Low-dose aspirin protects against ovarian cancer
Regular use of low-dose aspirin appears to protect against ovarian cancer risk, according to a recent study, which also reports that such risks may be exacerbated in those with long-term, high-quantity use of other analgesics.
Researchers enrolled 93,664 women (mean age 45.9±7.2 years) from the Nurses’ Health Study (NHS) and 111,834 (mean age 34.2±4.7 years) from the NHS II in whom the patterns of analgesic use (type, timing, duration, frequency and number of tablets used) were assessed. Biennial, self-accomplished questionnaires were used to identify cases of ovarian cancer.
A total of 1,054 incident cases of epithelial ovarian cancer was documented over 1,779,572 and 1,884,999 person-years of follow-up in NHS and NHS II cohorts, respectively. Total current use of low- and standard-dose aspirin was not significantly associated with the risk of ovarian cancer (hazard ratio [HR], 0.99; 95 percent CI, 0.83–1.19). [JAMA Oncol 2018;doi:10.1001/jamaoncol.2018.4149]

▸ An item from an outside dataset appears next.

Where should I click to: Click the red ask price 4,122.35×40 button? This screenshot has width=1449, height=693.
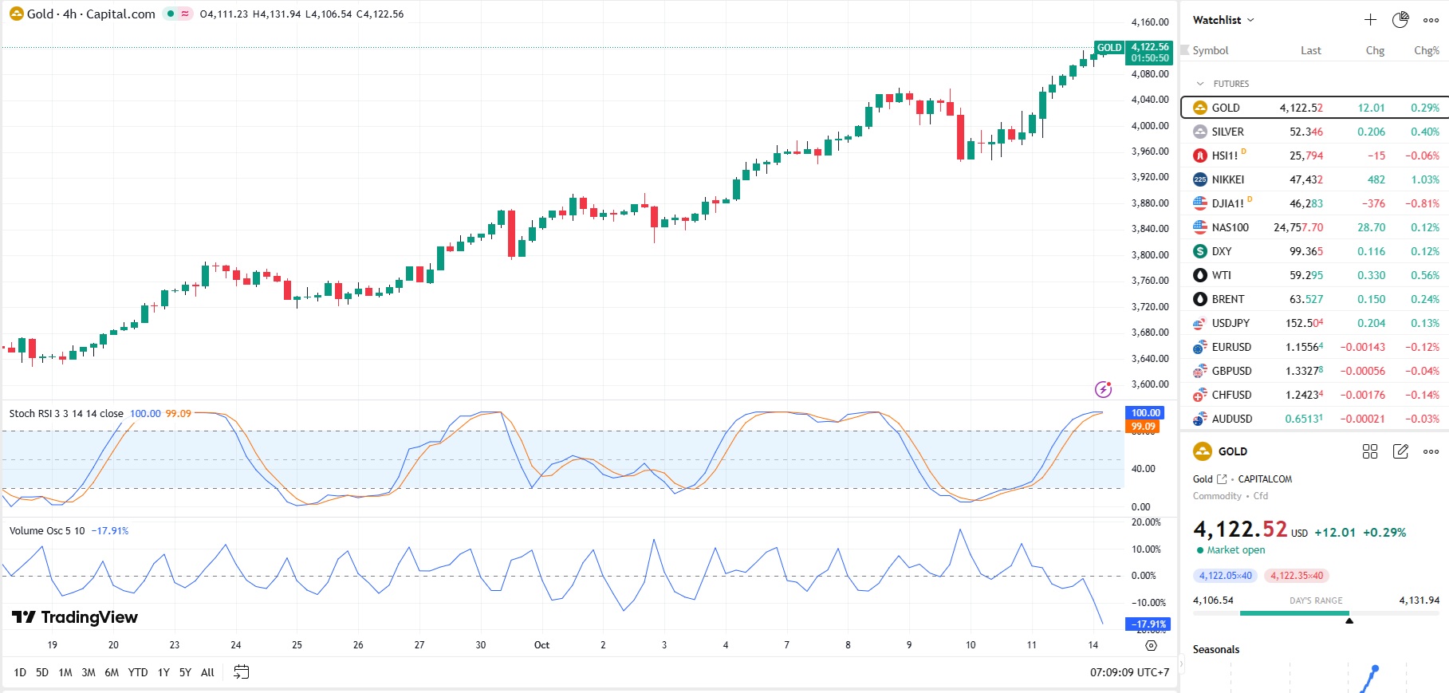point(1296,576)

There was likewise no relationship between the duration of aspirin medication (≥15 years vs 1 year: HR, 1.13; 0.91–1.39; p=0.22 for trend) or cumulative average tablets per week (≥10 tablet vs <1 tablet: HR, 1.02; 0.78–1.33; p=0.65) and ovarian cancer risk.
Women with high cumulative average frequency of aspirin use tended to have a lower risk of ovarian cancer, but significance was not achieved (≥5 vs <2 days per week: HR, 0.86; 0.66–1.12; p=0.52 for trend).
However, when low-dose and standard-dose aspirin use was analysed separately, researchers found a significant protective effect associated with current low-dose aspirin use relative to nonuse (HR, 0.77; 0.61–0.96). This effect was absent in current standard-dose aspirin use (HR, 1.17; 0.92–1.49).
Moreover, a longer duration (≥5 years vs <1 year) of low-dose aspirin use was not associated with ovarian cancer risk (HR, 0.92; 0.57–1.48; p=0.41 for trend), but was for standard-dose aspirin use (HR, 1.77; 1.13–2.77; p=0.004 for trend).
Inflammation is the primary pathway by which aspirin is thought to suppress the risk of cancer, explained researchers. For instance, in previous studies, it was shown that in cutting the risk of colon cancer, aspirin interfered with the synthesis of prostaglandin through the inhibition of the cyclooxygenase (COX) 1 and 2 enzymes. [Nat Rev Cancer 2006;6;130-140; Semin Oncol 2016;43:65-77]
“We did not observe a dose-response relationship for ovarian cancer, suggesting that other mechanisms may be driving the association,” they added, indicating that at low doses, aspirin may act through unique mechanisms that affect carcinogenesis.
Notably, researchers also showed that there was a significant and positive association between the risk of ovarian cancer and the current use of nonaspirin nonsteroidal anti-inflammatory drugs (NSAIDs; HR, 1.19; 1.00–1.41). Prolonged NSAID use (≥10 years) had the same effect (HR, 1.34; 1.05–1.70; p=0.02 for trend).
On the other hand, current acetaminophen use had no effect on ovarian cancer risk (HR, 1.02; 0.86–1.21), as did heavy use (≥2,500 tablet-days: HR, 1.41; 0.99–2.00; p=0.10 for trend).
That the three medications share only parts of their mechanisms of action may account for the observed differences in effect, researchers explained. “For example, although aspirin, nonaspirin NSAIDs and acetaminophen can block the COX enzymes, the extent to which they each block COX-1 and COX-2 differs.” [Nat Rev Cancer 2006;6;130-140]
“To our knowledge, this prospective cohort study is among the first to evaluate in detail the associations between type, timing, frequency, quantity and duration of analgesic use with risk of ovarian cancer by using regularly updated exposure information,” they said.
Further studies should focus on elucidating the mechanisms underlying the relationship between analgesic use and ovarian cancer risk, particularly in heavy users, they added.